Indian oil marketing companies will likely return to profitability for the financial year end-March 2024
Downstream-focused APAC oil and gas (O&G) companies are more vulnerable to sustained high crude costs brought on by geopolitical conflicts and risk of a global economic slowdown in the next 12 months, Fitch Ratings says in a new report. Rising regional petrochemical capacity could also delay recovery in petrochemical margins, if regional demand growth stays soft.
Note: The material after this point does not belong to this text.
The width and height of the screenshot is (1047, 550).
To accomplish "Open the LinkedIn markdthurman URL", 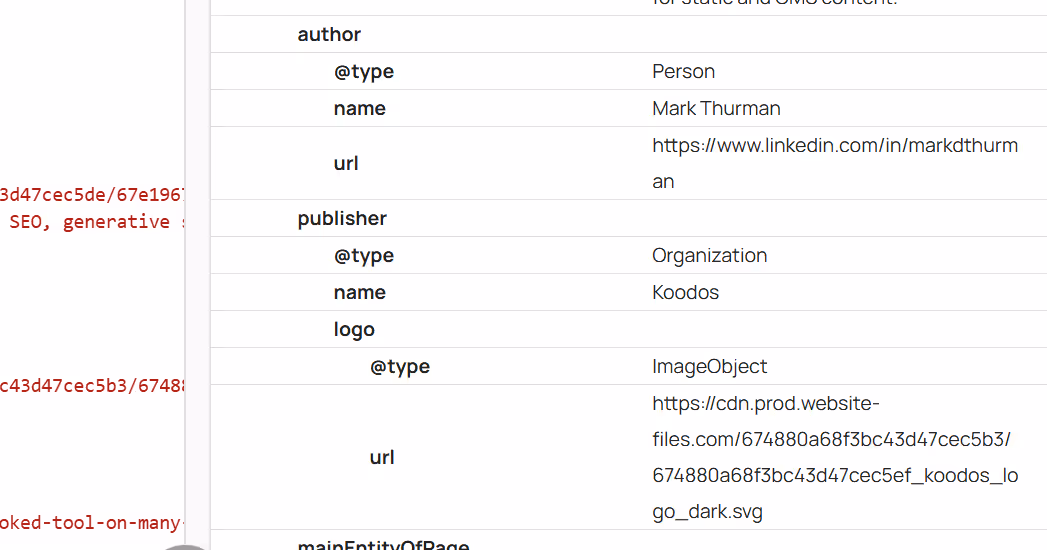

The post-Covid-19 recovery, especially in China, continues to support demand for refined petroleum products in APAC. The regional crack spread for key refined petroleum products has been maintained at high levels. Indian oil marketing companies will likely return to profitability for the financial year end-March 2024 (FY24) after incurring losses on insufficient cost pass-through in FY23. Upstream earnings among APAC O&G producers have remained robust overall, even though they have retraced from the peak in 2022 on lower realised prices.
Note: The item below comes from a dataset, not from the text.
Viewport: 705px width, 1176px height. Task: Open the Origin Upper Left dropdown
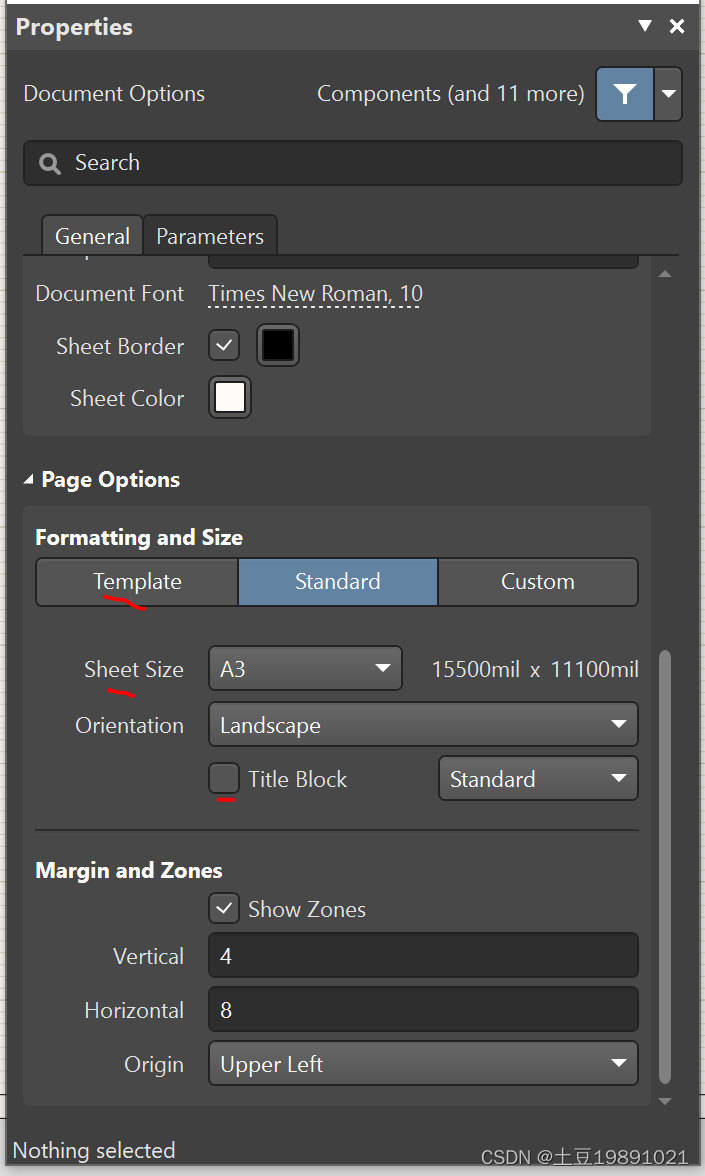(x=423, y=1064)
Capex among rated APAC O&G producers is likely to remain high over next two to three years. Most sovereign-linked issuers will rely on internal cash to fund capex but can still draw on strong financial flexibility, given they are government-related entities (GREs) or GRE subsidiaries. In the private sector, Woodside Energy Limited (BBB/Stable) and Santos Limited (BBB/Stable) have strong growth pipelines but retain flexibility in funding capex through equity reductions in their projects.
Fossil fuels dominate APAC O&G producers’ earnings but tighter environmental regulations are set to drive the shift to cleaner fuels. We expect capex for energy transition to rise quickly from a small base as rated issuers execute their decarbonisation plan.